You want to know two things that will get you nowhere in life? Religion and politics. Fuck them both. Neither will satisfy you, someone will always hate you for them, and you'll never make a difference in either anyway. And if you ever get the chance to meet me, nothing good can come of it. I'll probably wreck something or other for you.
Man, I had a nasty fucking day today. Between dealing with my car, and a nasty and embarrassing fight with company (who are very nice people my dad knew from work or church) and my family over politics and religion, and being low on money, today was just shit. Seriously, I'm 22, I should have matured past such petty things. I should have known better to keep my mouth shut, rather than debating people I don't know and making myself look like a douche. Other peoples' politics are their own business. The fuck should I care about them? All I accomplished was convincing a very nice couple of my assholery. They had reasons for their beliefs that were just as valid as my own.
And fuck religion. I'm tired of fucking fighting with family over my beliefs (or lack thereof). I'm tired of being drawn into this bullshit. Seriously, I become an absolute douchebag when this stuff is brought up. If I held my tongue and let people be stupid, I'd be no worse off. Maybe I learn a thing or two from debating people with a different view. More likely I just get in an embarrassing verbal scuffle with otherwise nice and well meaning people. At least I say I can understand the conservative viewpoint a little better tonight, though that certainly doesn't endear me to their viewpoints any more than before.

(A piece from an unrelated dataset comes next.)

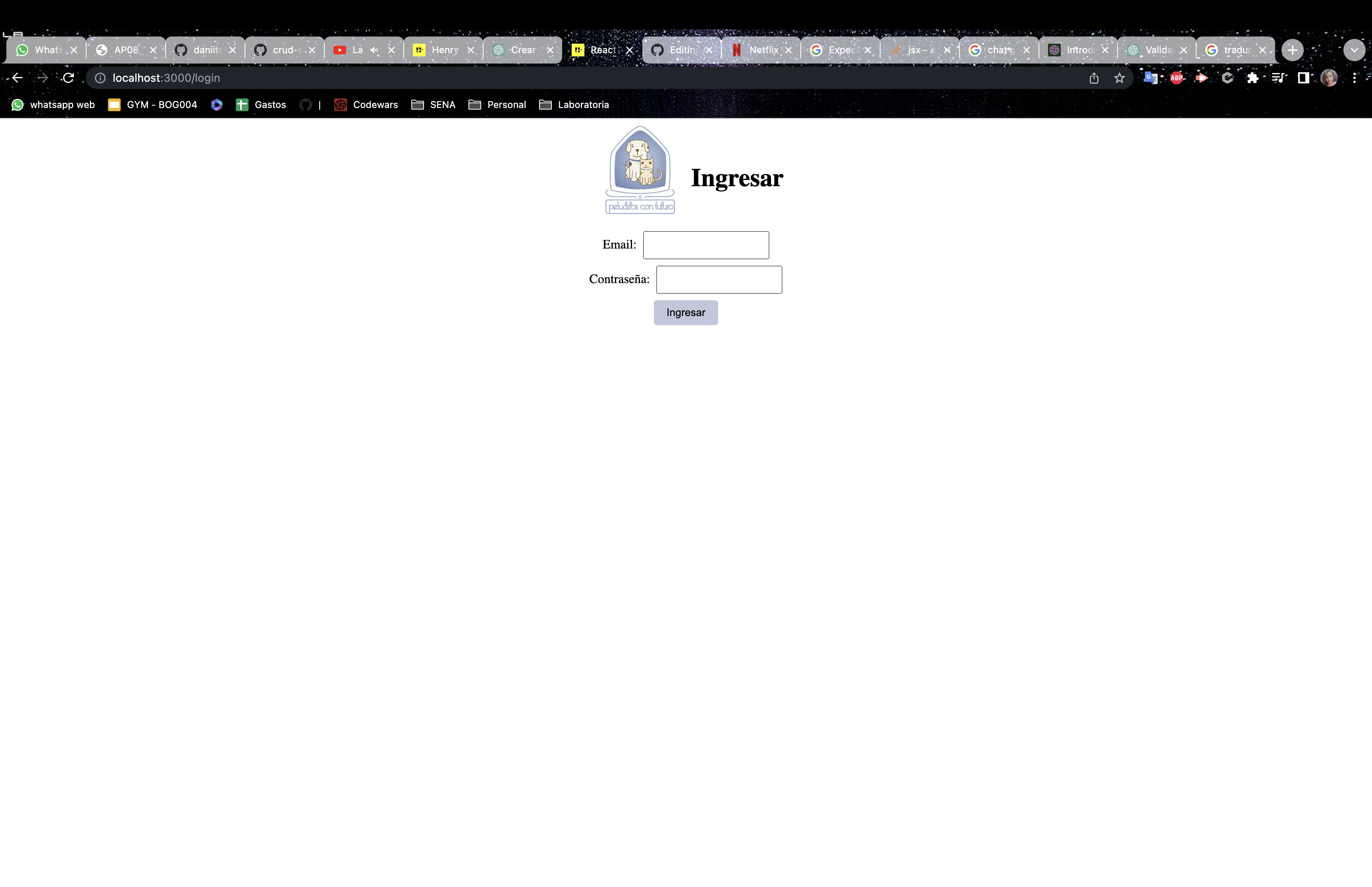Image resolution: width=1372 pixels, height=887 pixels.
Task: Reload the localhost login page
Action: [x=69, y=78]
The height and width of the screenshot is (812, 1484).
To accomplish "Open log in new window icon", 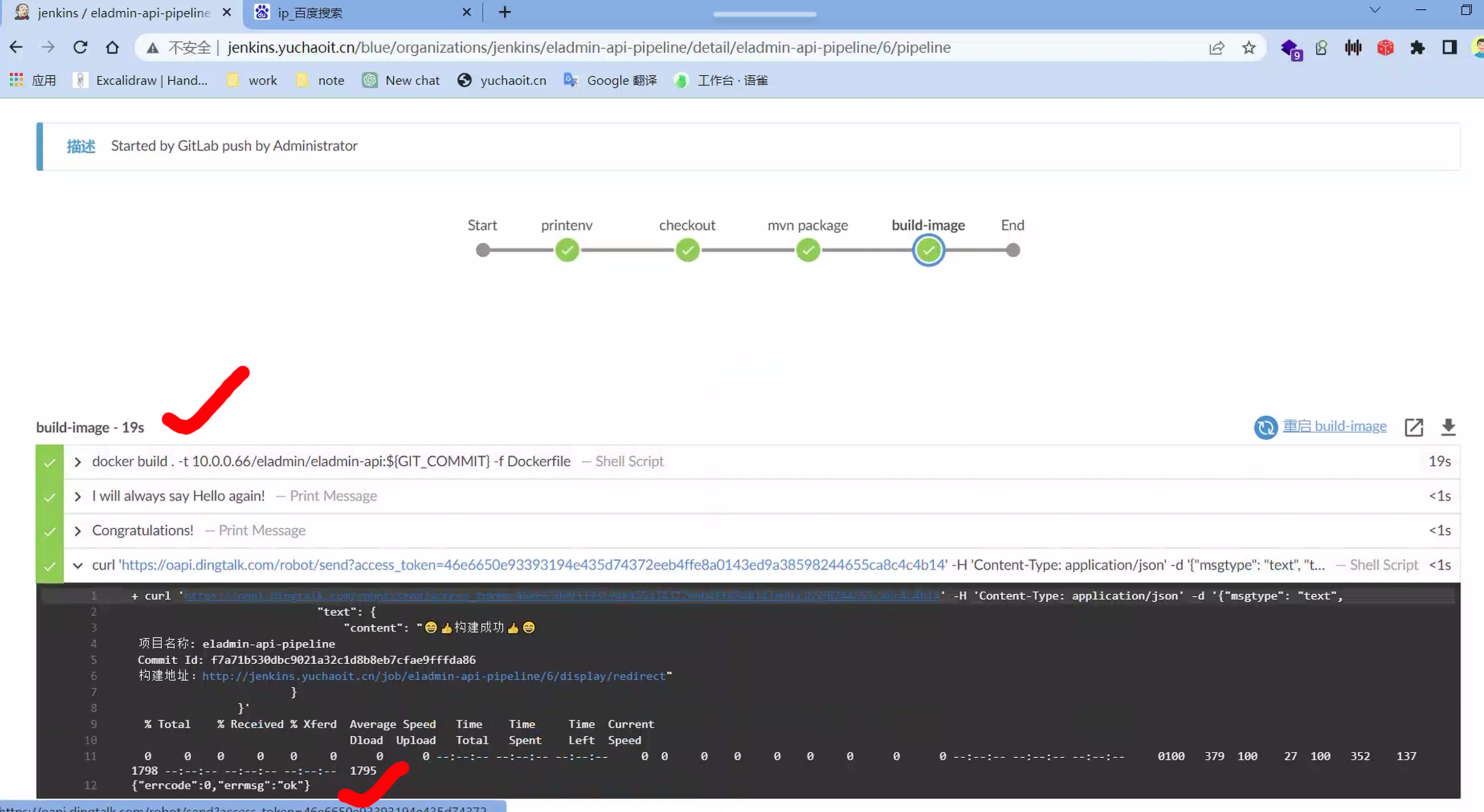I will click(1413, 427).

I'm fucking tired of fighting political viewpoints and following politics. I'll never make a difference and I'll never win. Face it, your country is fucked, why bother? I'm tired of people insisting that my stance on evolution is wrong and that I need Jesus (my dad does this). I'm tired of people trying to debate evolution/creationism with me. The issue is settled. I left the traditional Christian religion for a reason. Get over it. I left your oh-so-perfect, one true religion and it scares the shit out of me. Imagine that.
I seriously embarrassed myself and my family today. I'm tired of fucking with my car. Tired of fucking with NAPA auto parts. Tired of getting ripped off by the Subaru dealership and inspections place. I'm tired of having jack shit for money. Tired with fighting with people over petty shit. Tired of looking, feeling, and acting like a worthless asshole. Tired of seeing the extreme pointlessness and frivolity of my life. Tired of myself. Tired of not having a job, let alone a good one to match my degree.
From now on, I should just go with the flow and not give a shit about anything because giving a shit won't accomplish anything. I should learn to care about people and be sensitive and helpful regardless of what they believe and not involve my personal beliefs. What matters is the good that I do in my personal life, not on a national scale.
I won't change my personal beliefs, I'll just stop acting on them and caring about them. I should learn to be nice to people. Especially if they are guests, and very friendly, nice people at that. I was a real douchebag tonight to my guests. Next time I'll keep my mouth shut.
WTF is a great community. Gimme shelter, folks.